▸ **THE RECORDS**
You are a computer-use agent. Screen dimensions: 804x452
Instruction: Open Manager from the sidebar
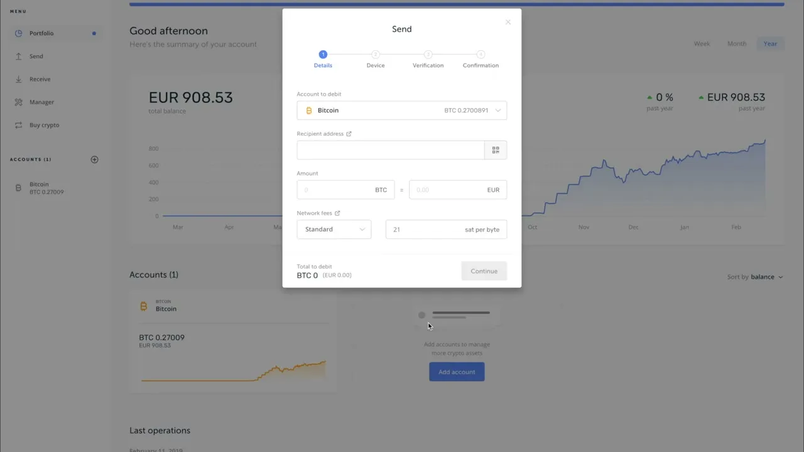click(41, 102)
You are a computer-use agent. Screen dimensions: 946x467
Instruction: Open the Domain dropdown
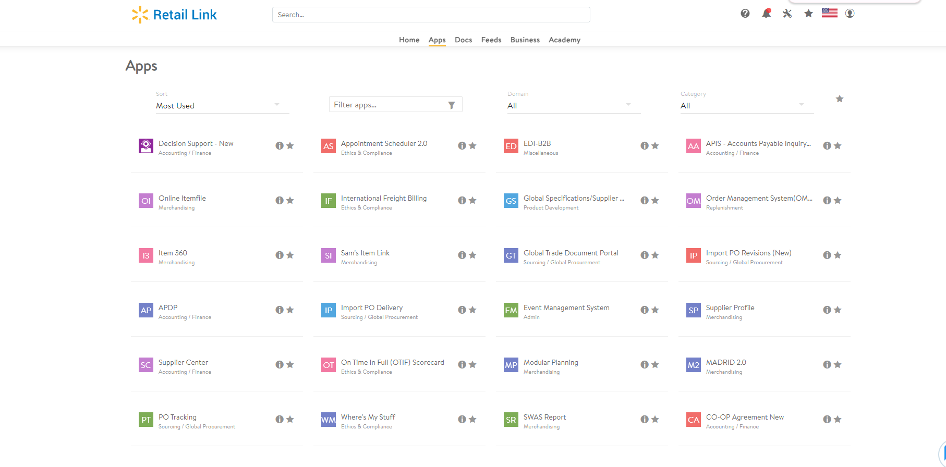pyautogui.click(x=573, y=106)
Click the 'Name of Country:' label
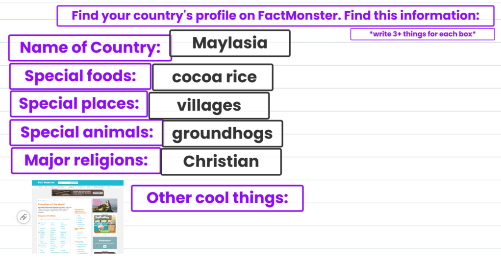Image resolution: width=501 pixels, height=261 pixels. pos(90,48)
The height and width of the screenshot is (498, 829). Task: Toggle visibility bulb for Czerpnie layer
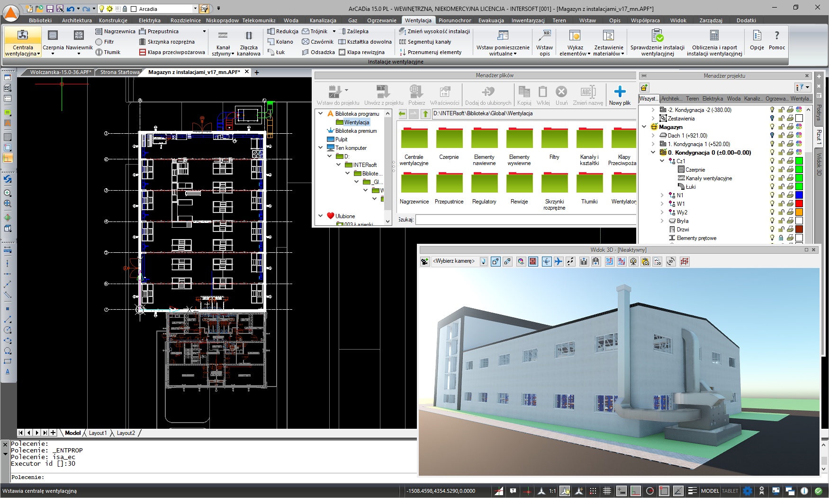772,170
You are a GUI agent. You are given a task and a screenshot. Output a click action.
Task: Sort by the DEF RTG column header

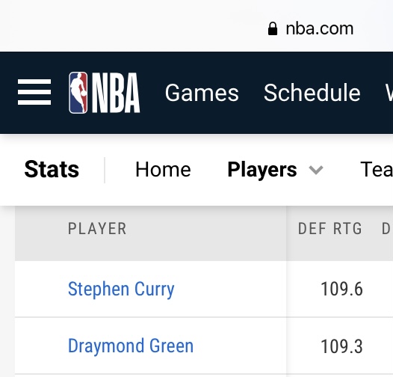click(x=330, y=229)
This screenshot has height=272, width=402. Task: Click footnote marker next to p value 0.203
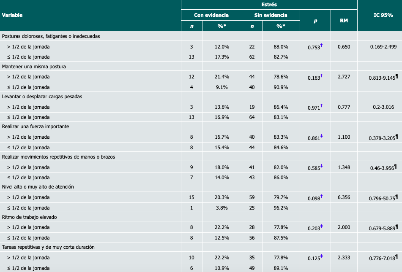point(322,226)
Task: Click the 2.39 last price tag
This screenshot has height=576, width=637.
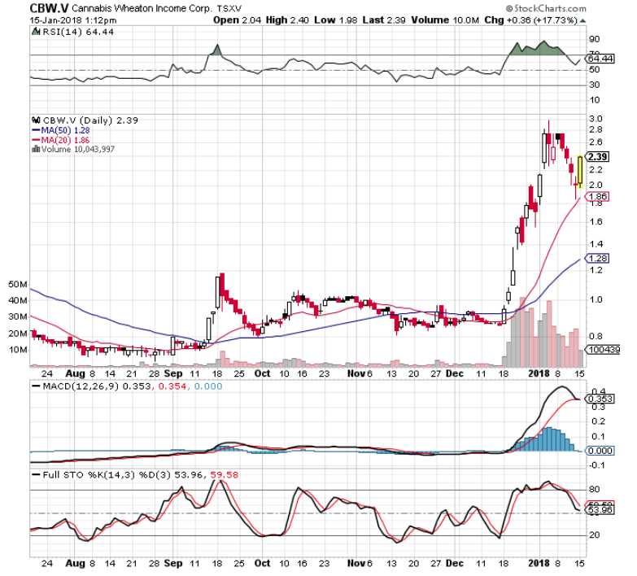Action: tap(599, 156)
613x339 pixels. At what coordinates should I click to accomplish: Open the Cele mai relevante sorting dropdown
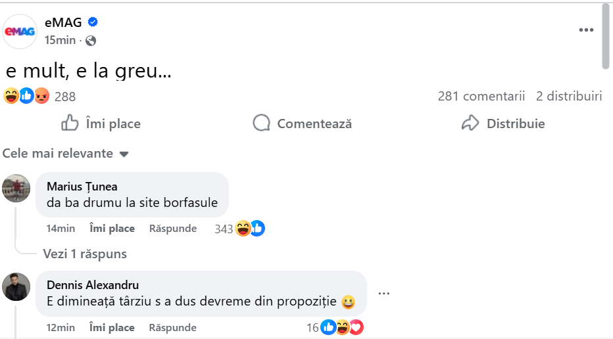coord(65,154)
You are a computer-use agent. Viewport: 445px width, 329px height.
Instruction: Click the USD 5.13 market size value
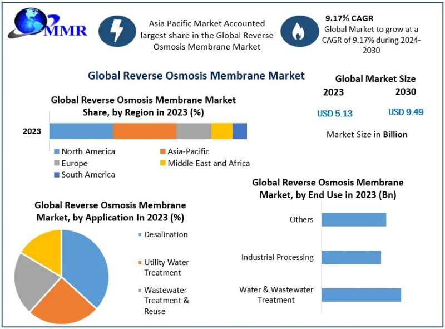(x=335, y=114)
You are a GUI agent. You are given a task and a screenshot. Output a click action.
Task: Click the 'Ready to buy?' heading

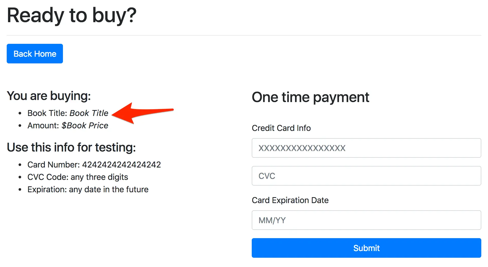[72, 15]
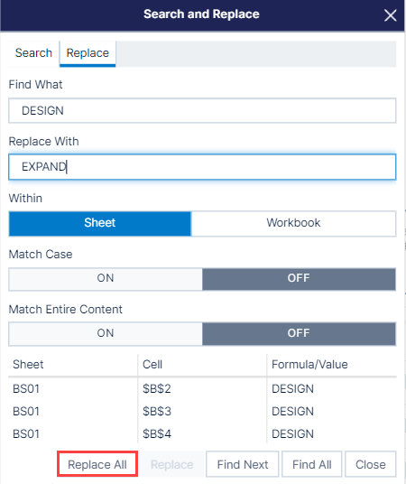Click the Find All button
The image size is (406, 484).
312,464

---

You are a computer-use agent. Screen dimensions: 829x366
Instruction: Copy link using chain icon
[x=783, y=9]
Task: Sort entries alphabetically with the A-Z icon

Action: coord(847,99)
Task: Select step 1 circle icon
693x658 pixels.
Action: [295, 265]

▸ **WHAT IS NEEDED**
Working through the records, find each line containing the word "dimensions" and copy it.

▸ **WRITTEN REPLY**
You are a computer-use agent. Screen dimensions: 804x452
You are a computer-use agent. Screen dimensions: 946x467
You are a computer-use agent. Screen dimensions: 829x366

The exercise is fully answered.